Whatever runs from the line with "Screen dimensions: 293x419" to the end of the records below must be copied exactly, with nothing else included.
_ _ _ _ _
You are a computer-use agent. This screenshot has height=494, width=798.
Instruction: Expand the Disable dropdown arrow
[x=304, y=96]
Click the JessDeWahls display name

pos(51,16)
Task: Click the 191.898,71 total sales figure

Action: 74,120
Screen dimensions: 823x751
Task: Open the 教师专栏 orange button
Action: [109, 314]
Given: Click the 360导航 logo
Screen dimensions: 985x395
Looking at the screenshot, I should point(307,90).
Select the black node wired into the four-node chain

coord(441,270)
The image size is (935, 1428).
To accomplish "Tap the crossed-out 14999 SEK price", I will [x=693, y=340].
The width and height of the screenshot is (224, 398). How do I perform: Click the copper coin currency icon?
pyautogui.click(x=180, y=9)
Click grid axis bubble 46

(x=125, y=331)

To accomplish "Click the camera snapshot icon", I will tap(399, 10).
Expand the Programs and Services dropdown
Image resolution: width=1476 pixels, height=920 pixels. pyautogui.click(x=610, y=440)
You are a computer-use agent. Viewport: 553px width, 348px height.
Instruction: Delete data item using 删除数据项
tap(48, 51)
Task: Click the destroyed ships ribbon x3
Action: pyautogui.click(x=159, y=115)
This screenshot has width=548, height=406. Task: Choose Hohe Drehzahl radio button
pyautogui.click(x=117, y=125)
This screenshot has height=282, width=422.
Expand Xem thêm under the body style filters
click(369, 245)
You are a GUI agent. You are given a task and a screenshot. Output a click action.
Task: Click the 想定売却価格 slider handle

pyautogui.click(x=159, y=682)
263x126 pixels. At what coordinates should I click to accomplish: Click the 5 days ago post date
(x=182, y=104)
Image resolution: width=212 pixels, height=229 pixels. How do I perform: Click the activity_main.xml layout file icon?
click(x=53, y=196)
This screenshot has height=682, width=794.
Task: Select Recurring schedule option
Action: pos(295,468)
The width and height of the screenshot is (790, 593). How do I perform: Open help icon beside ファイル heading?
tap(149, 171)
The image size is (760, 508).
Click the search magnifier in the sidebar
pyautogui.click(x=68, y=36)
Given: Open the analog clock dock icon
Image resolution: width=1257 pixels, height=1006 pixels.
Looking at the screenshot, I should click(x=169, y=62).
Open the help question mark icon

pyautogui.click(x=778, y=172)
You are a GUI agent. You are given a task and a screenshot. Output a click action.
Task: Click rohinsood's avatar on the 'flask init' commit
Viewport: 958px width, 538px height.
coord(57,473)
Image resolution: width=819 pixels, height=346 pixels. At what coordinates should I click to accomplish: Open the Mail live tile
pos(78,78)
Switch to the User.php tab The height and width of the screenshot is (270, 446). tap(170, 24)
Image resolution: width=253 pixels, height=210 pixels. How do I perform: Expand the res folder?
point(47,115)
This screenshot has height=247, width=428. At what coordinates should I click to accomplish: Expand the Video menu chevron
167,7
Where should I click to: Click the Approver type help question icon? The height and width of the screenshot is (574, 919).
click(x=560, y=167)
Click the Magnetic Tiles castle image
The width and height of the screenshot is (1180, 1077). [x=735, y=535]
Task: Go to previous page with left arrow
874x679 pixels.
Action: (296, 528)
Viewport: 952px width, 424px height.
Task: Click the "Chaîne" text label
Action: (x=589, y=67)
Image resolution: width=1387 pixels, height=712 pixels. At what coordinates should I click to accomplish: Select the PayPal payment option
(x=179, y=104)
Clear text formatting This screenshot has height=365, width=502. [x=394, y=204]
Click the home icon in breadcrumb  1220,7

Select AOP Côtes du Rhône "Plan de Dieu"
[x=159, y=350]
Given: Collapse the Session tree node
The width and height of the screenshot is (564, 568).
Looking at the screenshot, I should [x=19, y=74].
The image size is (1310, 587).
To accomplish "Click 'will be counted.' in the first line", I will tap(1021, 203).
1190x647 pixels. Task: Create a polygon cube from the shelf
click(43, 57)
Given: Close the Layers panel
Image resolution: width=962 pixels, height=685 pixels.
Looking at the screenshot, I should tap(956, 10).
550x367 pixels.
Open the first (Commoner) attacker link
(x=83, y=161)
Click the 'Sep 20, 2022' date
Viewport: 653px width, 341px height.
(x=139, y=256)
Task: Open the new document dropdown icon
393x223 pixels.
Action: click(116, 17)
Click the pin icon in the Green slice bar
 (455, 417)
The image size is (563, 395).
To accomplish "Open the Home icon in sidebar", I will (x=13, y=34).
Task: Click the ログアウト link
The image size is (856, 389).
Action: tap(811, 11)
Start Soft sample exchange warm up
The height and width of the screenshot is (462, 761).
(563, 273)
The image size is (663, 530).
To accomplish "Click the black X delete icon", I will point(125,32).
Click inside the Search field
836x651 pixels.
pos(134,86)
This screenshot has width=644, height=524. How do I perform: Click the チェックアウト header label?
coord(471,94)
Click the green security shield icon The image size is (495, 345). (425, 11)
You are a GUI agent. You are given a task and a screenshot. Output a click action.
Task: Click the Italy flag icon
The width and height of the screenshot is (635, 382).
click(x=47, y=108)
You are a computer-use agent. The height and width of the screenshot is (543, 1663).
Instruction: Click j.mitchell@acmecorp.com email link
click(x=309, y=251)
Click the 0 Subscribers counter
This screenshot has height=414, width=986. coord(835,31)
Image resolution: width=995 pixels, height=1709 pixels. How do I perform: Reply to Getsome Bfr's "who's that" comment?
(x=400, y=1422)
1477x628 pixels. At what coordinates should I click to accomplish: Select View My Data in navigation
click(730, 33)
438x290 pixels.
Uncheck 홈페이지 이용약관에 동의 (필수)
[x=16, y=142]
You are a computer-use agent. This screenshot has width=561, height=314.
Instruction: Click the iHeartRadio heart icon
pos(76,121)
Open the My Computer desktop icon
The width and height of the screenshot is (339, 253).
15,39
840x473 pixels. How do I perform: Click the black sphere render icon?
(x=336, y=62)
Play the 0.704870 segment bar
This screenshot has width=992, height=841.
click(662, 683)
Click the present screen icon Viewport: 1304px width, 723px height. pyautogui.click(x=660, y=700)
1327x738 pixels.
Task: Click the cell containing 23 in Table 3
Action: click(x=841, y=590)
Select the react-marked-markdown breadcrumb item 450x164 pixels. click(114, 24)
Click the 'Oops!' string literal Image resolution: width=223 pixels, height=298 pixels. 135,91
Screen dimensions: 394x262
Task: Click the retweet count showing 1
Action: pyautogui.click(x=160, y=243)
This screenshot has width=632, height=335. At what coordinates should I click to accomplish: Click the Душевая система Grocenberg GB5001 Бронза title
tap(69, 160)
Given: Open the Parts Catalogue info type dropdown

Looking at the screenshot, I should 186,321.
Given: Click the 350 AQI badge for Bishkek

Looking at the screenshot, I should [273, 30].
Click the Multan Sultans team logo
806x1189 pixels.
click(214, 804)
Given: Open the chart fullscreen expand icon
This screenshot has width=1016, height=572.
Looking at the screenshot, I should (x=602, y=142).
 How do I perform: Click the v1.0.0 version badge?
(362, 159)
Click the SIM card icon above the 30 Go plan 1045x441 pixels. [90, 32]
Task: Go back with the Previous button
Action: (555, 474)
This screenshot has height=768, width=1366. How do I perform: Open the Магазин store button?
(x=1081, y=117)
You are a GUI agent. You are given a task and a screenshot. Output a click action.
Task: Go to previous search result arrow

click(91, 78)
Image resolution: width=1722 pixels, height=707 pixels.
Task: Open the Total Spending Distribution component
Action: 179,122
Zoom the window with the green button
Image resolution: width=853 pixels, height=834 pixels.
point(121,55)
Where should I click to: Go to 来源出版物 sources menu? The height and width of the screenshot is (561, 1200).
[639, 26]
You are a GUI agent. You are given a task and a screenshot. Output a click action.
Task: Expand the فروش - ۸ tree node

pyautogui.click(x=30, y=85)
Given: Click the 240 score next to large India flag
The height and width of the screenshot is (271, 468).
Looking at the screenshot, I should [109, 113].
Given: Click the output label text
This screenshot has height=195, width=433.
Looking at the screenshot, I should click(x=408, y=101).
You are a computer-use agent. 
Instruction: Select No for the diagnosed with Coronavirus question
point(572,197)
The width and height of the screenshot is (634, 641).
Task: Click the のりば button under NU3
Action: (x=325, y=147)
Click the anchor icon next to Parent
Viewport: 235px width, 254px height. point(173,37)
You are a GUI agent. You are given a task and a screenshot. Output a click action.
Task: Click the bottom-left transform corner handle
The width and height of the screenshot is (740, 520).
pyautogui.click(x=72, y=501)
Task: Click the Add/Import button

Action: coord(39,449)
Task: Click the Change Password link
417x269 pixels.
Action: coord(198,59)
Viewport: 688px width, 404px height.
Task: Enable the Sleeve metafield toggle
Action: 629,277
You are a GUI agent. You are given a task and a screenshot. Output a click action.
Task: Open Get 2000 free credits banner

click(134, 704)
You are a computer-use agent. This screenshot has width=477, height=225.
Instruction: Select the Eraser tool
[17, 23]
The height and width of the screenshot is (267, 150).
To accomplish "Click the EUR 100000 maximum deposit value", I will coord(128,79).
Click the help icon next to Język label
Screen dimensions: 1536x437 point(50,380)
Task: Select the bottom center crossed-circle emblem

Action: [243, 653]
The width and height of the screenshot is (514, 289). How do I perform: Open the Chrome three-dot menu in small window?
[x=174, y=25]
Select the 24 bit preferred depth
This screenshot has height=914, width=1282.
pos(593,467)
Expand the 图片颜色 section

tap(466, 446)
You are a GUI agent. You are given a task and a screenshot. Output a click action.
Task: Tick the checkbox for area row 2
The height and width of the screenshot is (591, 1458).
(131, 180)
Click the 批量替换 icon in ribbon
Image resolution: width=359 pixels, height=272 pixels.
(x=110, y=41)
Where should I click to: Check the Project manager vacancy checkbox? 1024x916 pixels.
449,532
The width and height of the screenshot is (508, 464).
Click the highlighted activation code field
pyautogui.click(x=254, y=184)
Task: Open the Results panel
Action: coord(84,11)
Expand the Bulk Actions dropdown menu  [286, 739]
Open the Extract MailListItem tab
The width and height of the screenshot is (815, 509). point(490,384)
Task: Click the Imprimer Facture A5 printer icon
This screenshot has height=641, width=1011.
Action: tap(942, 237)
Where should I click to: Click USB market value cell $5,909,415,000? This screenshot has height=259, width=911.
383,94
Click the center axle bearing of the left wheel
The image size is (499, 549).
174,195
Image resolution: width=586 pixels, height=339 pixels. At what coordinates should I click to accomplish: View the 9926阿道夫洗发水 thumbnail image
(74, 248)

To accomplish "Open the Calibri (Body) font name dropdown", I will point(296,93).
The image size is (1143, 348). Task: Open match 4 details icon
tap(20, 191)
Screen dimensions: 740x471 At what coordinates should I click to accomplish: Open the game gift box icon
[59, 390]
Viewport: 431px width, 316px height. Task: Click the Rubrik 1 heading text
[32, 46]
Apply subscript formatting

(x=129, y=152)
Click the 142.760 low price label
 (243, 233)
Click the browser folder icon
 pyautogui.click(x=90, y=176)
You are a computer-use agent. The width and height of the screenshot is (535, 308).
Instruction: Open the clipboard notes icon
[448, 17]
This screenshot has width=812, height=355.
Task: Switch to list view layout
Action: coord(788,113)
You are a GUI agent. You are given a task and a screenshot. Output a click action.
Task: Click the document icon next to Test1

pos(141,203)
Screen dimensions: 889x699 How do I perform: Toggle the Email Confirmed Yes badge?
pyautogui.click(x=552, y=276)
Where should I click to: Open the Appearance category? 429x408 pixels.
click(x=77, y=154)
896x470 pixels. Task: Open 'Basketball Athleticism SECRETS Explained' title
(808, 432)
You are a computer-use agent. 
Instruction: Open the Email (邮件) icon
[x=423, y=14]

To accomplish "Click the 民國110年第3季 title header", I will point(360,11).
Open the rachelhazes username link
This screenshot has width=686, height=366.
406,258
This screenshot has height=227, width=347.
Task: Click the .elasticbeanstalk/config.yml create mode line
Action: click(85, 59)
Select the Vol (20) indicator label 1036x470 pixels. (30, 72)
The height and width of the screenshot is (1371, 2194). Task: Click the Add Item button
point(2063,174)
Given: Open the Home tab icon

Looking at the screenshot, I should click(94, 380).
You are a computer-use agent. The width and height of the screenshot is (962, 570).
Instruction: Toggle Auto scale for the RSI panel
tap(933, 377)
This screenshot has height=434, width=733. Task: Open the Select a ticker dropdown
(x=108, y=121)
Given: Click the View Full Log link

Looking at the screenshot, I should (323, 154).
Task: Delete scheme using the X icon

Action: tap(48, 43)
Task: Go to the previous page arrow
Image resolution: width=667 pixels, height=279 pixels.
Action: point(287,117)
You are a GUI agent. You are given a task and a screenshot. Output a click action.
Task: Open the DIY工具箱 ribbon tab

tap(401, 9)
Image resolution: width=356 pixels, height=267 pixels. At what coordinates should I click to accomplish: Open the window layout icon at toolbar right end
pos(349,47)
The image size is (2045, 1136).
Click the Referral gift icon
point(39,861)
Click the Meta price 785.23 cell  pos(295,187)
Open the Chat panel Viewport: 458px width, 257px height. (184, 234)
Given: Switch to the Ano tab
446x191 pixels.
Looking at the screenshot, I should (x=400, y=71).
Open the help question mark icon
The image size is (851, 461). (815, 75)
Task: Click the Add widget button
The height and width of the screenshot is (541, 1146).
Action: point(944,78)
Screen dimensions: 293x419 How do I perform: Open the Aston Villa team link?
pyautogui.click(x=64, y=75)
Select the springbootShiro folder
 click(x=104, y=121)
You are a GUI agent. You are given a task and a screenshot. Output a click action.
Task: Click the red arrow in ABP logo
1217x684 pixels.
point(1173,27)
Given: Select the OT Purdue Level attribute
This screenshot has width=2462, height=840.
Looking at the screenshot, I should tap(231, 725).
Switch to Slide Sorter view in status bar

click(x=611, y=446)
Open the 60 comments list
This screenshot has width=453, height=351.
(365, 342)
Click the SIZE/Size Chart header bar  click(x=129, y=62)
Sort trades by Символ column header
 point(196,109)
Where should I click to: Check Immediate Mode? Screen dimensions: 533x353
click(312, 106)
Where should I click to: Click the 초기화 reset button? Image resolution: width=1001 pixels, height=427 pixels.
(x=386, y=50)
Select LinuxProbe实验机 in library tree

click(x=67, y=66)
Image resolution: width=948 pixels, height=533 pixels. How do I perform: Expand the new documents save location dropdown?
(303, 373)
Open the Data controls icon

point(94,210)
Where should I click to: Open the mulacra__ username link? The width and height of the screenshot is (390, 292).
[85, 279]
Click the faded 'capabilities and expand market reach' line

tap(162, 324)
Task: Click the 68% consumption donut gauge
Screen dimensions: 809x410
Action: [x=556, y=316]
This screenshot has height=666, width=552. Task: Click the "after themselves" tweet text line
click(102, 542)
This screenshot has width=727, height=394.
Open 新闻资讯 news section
_ _ _ _ _
Task result:
Screen dimensions: 293x419 How do I perform: Open the Aston Villa team link?
pyautogui.click(x=64, y=75)
Select the springbootShiro folder
 click(x=104, y=121)
You are a GUI agent. You are given a task and a screenshot. Output a click action.
Task: Click the red arrow in ABP logo
1217x684 pixels.
point(1173,27)
Given: Select the OT Purdue Level attribute
This screenshot has width=2462, height=840.
Looking at the screenshot, I should tap(231, 725).
Switch to Slide Sorter view in status bar

click(x=611, y=446)
Open the 60 comments list
This screenshot has width=453, height=351.
(365, 342)
Click the SIZE/Size Chart header bar  click(x=129, y=62)
Sort trades by Символ column header
 point(196,109)
Where should I click to: Check Immediate Mode? Screen dimensions: 533x353
click(312, 106)
Where should I click to: Click the 초기화 reset button? Image resolution: width=1001 pixels, height=427 pixels.
(x=386, y=50)
Select LinuxProbe实验机 in library tree

click(x=67, y=66)
Image resolution: width=948 pixels, height=533 pixels. How do I perform: Expand the new documents save location dropdown?
(303, 373)
Open the Data controls icon

point(94,210)
Where should I click to: Open the mulacra__ username link? The width and height of the screenshot is (390, 292).
[85, 279]
Click the faded 'capabilities and expand market reach' line

tap(162, 324)
Task: Click the 68% consumption donut gauge
Screen dimensions: 809x410
Action: [x=556, y=316]
This screenshot has height=666, width=552. Task: Click the "after themselves" tweet text line
click(102, 542)
This screenshot has width=727, height=394.
Open 新闻资讯 news section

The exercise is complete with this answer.